Collected data
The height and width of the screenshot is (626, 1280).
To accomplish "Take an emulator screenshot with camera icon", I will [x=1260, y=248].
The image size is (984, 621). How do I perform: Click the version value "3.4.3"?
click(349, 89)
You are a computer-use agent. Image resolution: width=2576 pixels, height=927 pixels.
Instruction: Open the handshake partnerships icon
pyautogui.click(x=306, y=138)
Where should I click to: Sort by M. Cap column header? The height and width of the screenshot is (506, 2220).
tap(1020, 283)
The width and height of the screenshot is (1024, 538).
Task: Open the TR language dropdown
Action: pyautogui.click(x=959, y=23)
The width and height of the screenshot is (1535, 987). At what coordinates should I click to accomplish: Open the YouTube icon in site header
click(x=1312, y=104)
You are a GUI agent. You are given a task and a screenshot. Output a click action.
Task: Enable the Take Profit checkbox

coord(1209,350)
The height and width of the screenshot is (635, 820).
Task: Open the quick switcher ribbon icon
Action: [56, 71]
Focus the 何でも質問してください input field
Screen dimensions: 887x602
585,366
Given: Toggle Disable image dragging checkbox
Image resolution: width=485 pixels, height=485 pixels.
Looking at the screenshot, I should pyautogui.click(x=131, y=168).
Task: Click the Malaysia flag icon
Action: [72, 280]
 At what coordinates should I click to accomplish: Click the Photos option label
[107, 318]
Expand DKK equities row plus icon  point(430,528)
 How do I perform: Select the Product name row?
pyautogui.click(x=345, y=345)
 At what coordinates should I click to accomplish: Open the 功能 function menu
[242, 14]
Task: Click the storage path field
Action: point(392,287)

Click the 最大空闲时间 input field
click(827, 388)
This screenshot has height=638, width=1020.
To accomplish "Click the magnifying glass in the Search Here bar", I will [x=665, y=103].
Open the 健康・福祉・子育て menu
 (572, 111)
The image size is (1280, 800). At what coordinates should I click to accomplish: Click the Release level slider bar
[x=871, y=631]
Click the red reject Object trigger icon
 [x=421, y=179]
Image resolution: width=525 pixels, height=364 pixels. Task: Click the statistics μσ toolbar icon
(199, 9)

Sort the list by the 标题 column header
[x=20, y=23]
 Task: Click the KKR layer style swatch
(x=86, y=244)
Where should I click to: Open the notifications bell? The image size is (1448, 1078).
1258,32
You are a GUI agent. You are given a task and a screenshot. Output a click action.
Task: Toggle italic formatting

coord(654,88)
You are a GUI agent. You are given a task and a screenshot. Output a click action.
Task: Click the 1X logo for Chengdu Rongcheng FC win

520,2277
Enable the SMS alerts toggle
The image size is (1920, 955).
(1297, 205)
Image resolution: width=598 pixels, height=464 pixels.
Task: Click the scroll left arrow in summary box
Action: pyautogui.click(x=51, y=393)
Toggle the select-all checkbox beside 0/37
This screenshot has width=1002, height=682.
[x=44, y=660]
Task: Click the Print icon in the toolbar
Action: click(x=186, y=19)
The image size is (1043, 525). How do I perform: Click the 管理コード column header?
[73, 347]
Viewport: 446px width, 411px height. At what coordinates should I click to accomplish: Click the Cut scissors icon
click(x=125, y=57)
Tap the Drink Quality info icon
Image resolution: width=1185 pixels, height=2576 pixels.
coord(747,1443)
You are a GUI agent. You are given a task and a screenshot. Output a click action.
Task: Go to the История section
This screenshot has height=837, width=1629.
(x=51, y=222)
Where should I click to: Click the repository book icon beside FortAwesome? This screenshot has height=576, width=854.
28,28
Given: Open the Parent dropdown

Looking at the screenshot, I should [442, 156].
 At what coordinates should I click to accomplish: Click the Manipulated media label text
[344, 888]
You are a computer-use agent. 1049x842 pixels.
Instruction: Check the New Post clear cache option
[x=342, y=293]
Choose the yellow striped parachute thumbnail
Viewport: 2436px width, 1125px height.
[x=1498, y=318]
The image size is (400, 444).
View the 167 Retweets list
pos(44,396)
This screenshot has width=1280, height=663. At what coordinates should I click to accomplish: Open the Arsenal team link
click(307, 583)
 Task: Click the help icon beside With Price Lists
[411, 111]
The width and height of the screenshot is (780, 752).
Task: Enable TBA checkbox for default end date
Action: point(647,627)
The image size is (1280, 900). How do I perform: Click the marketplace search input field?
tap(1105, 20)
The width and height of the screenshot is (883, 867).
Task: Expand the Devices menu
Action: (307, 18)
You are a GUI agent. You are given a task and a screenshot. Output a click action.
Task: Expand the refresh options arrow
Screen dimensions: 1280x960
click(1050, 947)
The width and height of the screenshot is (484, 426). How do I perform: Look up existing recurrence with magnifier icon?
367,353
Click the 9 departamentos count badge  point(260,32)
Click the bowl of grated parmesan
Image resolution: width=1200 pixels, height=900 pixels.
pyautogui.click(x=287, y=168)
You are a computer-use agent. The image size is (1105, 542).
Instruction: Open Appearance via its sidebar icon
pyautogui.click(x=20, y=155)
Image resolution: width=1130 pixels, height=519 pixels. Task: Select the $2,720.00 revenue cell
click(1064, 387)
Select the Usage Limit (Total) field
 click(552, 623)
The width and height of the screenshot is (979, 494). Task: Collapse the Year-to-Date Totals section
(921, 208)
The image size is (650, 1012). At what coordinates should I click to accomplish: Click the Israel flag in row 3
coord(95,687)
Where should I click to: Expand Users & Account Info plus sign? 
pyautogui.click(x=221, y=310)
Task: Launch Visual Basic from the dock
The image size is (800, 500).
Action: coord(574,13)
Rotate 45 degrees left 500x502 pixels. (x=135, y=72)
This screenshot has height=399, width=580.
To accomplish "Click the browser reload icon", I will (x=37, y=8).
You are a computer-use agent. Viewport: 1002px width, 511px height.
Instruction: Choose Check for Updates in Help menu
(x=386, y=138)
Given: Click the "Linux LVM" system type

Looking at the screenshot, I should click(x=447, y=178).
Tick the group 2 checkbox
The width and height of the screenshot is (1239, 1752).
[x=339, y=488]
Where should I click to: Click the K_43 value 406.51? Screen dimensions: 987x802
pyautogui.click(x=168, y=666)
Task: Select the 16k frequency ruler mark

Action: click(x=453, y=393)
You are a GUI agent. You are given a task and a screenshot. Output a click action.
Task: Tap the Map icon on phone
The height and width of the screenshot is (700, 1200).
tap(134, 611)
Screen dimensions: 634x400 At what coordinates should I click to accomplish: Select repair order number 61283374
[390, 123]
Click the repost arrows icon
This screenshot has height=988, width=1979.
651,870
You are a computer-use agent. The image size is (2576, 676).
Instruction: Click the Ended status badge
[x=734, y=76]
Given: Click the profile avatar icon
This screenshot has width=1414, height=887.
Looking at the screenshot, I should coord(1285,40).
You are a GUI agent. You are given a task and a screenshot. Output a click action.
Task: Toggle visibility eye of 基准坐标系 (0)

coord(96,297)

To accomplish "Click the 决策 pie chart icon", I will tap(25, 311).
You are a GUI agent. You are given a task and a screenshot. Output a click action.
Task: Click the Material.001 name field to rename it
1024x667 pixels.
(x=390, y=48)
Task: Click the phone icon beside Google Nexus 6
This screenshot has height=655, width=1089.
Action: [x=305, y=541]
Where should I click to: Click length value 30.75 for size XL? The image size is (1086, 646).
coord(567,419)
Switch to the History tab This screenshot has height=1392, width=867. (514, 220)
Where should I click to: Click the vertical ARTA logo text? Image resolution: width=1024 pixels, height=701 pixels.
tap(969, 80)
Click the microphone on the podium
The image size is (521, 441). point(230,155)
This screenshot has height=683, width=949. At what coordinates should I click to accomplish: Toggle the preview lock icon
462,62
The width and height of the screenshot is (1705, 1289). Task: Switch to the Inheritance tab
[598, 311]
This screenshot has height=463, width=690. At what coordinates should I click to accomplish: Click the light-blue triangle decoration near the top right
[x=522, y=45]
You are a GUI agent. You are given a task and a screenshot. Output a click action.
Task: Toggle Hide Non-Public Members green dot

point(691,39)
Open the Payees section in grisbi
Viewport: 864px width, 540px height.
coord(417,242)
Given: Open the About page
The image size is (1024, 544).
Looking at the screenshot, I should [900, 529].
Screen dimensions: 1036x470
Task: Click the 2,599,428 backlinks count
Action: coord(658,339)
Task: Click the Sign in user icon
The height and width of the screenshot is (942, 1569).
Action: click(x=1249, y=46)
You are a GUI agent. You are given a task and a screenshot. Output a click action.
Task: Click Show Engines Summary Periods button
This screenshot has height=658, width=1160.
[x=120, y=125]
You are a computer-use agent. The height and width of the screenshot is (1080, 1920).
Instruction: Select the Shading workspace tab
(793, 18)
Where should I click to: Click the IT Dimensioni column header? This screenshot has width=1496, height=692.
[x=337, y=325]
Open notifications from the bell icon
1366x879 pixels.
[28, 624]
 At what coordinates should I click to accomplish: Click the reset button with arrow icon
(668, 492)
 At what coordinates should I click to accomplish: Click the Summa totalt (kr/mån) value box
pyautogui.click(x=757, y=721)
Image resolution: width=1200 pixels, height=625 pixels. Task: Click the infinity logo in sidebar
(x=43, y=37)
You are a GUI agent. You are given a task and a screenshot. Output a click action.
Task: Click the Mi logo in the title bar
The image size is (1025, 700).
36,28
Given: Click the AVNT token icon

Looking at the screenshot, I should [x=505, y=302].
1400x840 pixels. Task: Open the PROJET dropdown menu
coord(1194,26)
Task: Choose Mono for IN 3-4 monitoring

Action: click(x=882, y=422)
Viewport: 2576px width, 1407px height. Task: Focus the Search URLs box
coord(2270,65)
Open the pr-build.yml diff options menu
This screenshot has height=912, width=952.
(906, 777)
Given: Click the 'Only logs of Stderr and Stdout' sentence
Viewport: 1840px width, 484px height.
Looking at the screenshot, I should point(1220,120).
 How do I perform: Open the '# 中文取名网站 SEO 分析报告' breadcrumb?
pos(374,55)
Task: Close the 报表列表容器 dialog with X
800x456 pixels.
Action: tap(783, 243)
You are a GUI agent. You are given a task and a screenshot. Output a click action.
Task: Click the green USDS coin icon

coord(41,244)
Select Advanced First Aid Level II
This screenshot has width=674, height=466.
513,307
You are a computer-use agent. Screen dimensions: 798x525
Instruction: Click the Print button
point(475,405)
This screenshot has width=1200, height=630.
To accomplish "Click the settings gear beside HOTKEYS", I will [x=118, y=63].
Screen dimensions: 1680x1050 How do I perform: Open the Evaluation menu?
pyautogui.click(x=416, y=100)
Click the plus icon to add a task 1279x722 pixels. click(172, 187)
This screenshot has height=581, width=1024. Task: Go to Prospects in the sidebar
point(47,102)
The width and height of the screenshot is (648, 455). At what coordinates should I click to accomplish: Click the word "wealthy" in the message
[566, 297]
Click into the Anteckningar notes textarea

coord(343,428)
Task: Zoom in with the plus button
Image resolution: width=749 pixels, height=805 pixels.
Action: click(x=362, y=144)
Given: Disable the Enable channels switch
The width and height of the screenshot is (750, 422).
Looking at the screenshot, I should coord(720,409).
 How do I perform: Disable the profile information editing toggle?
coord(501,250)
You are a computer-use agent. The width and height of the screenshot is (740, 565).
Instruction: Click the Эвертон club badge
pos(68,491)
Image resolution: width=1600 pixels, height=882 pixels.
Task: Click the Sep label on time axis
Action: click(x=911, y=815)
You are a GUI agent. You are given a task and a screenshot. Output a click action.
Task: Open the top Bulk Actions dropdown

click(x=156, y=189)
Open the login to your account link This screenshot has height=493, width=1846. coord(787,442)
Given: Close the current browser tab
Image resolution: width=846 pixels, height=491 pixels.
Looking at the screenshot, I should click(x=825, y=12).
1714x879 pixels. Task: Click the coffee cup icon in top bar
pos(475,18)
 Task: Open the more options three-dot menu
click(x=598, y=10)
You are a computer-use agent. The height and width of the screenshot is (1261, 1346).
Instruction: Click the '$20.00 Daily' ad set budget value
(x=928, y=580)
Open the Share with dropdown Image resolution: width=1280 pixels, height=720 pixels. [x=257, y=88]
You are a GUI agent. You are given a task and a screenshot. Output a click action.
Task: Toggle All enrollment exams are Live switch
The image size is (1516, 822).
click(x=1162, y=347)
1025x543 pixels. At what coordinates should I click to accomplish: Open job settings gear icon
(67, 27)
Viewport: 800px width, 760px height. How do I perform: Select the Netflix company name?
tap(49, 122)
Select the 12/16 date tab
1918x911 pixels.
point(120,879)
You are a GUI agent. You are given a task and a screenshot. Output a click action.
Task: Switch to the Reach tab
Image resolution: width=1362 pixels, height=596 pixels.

*Instructions to follow*
Each line in the data that holds the word "from" must be copied.

*Finished exercise*
Task: Launch Visual Basic from the dock
Open notifications from the bell icon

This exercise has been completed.